Looking at incorporating some Havocs into my 1500 point list.
Now, I know they aren't the most powerful of choices - but I want to have some, so.... 

There's 2 weapons that stand out to me - Missile Launchers & Autocannons.

I'm looking at a unit of 10 with 4 of either.

My main opponents are Tau, Necrons, and Space Wolves.

Any thoughts?


----------



## neferhet (Oct 24, 2012)

better loadoput, imo, is the autocannon galore. to crak vehicles and MCs you nedd other stuff, while to clear ut infantry and light vehicles autocannons are better.
Also, never underestimate the power of a 5 havoc unit with 4 meltaguns + combimelta in a rhino. cheap and extra useful to support your melee specialists. if you use huron or other infiltration shenanigans, a duo of such units is quite dangerous


----------



## Fallen (Oct 7, 2008)

Those are the two heavy weapons that I use for my own.

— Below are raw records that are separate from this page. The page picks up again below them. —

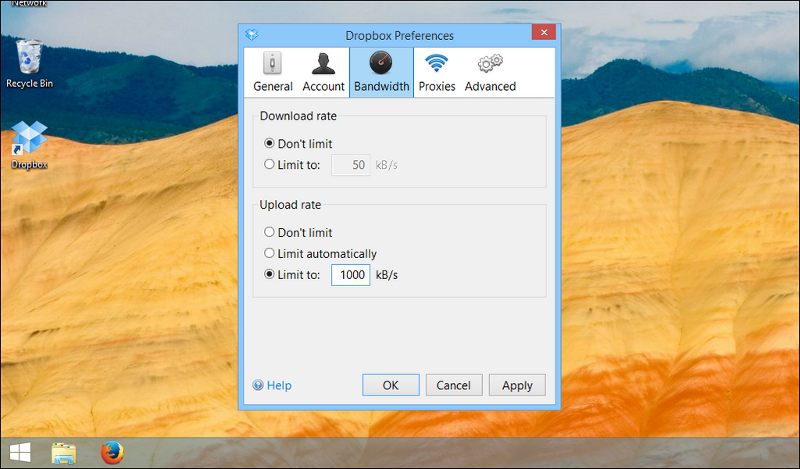Select Limit automatically for upload rate
The image size is (800, 469).
(x=269, y=253)
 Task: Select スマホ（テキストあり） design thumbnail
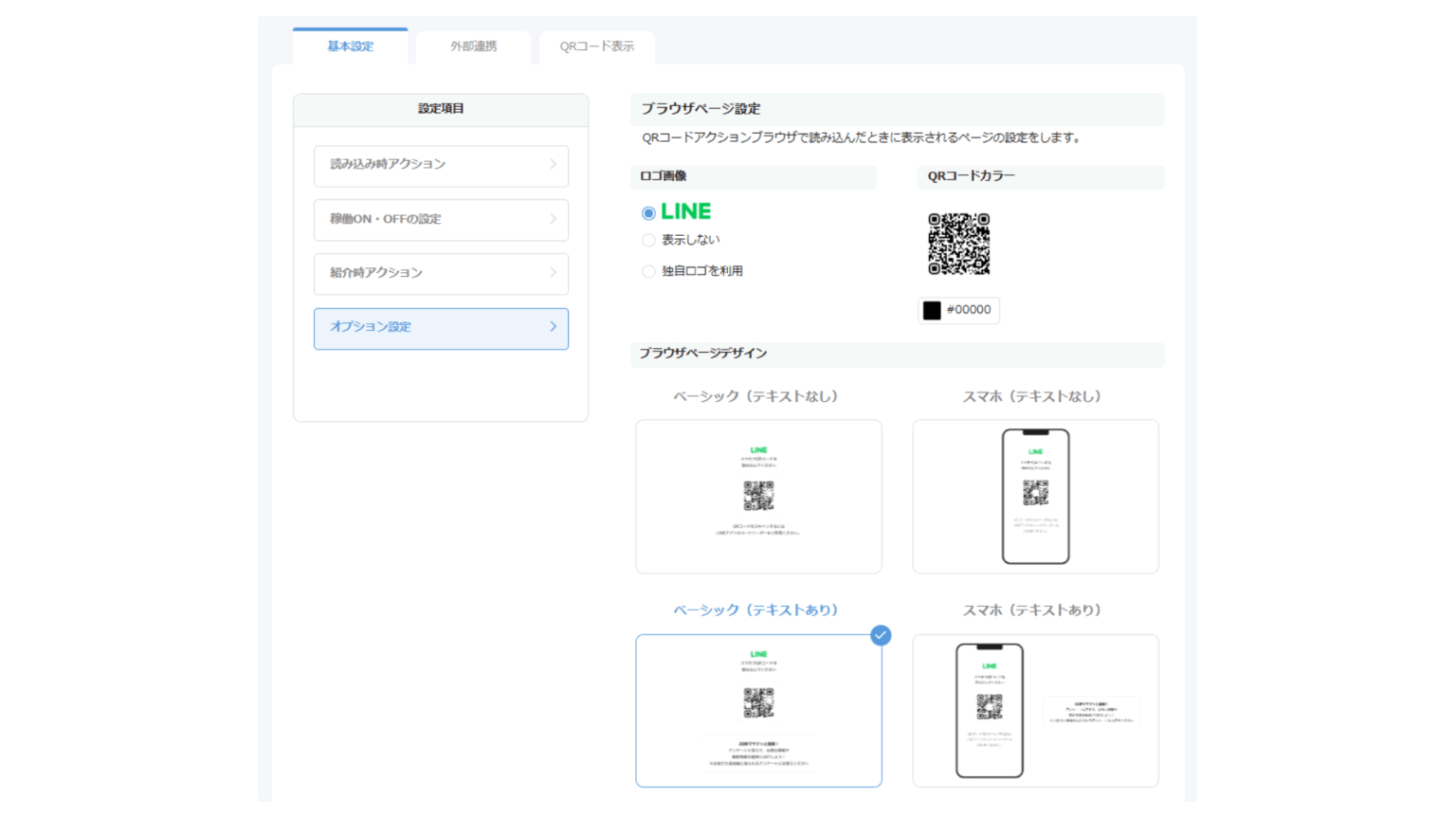click(1035, 711)
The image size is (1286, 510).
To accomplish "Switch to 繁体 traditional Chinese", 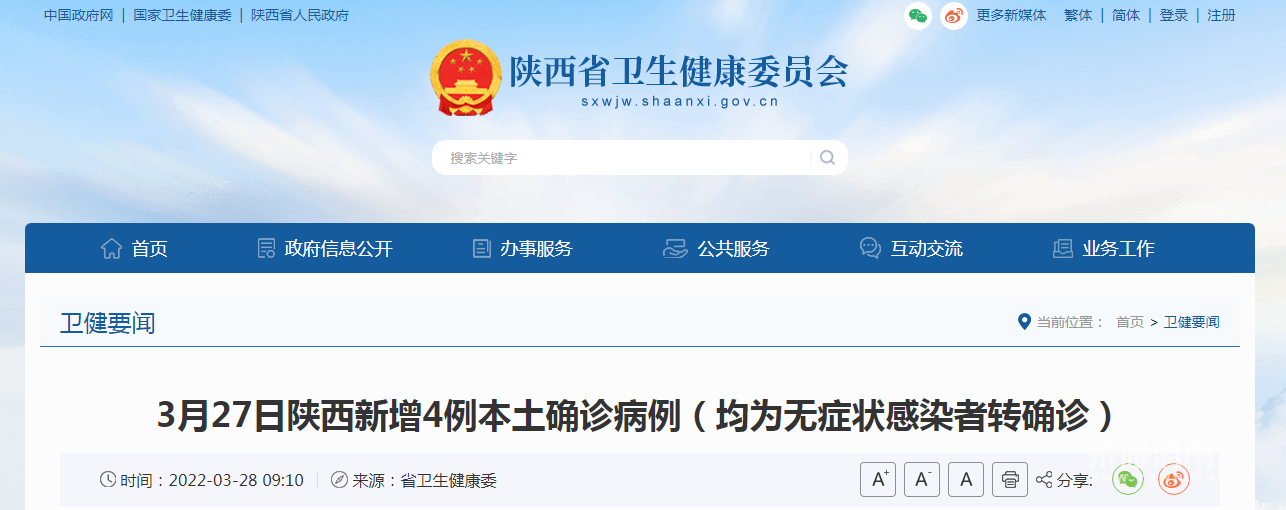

On occasion I find myself utilizing a squad of 10 with 4 plasma guns (or whatever special weapons I may find useful against a particular enemy) and go control a portion of the mid-field.

Edit: Can't Rep neferhet for mentioning everything + Huron's trick.

...

And also being a Ninja.


----------



## loki619 (Mar 28, 2013)

in my nurge list i run 3 units of havocs 2x 4 auto cannons and 1 4 lascannons with mon behind a def line and they just destroy everthin


----------



## neferhet (Oct 24, 2012)

loki619 said:


> in my nurge list i run 3 units of havocs 2x 4 auto cannons and 1 4 lascannons with mon behind a def line and they just destroy everthin


----------



## Mossy Toes (Jun 8, 2009)

loki619 said:


> in my nurge list i run 3 units of havocs 2x 4 auto cannons and 1 4 lascannons with mon behind a def line and they just destroy everthin


That's what I did for a while, and found that folks were target prioritizing the lascannons to remove them T1, so I split it up: 2 squads of 2AC & 2LC, and a squad of 4AC. All pretty cheap units, and if the lascannons are sliiightly behind the autocannons and squad leader...

I would definitely advise 2 squads of 5 with 4ACs each, for about the same number of points as 10 havocs with 4 missile launchers.


----------



## loki619 (Mar 28, 2013)

i do that coz there backed with 3x 7 man plague units with dual plasma, combie plasma , and lord of bike with bike unit charging at them shoot the havocs and waste those anti plague units + with the t5 havoc
there harder to shift


----------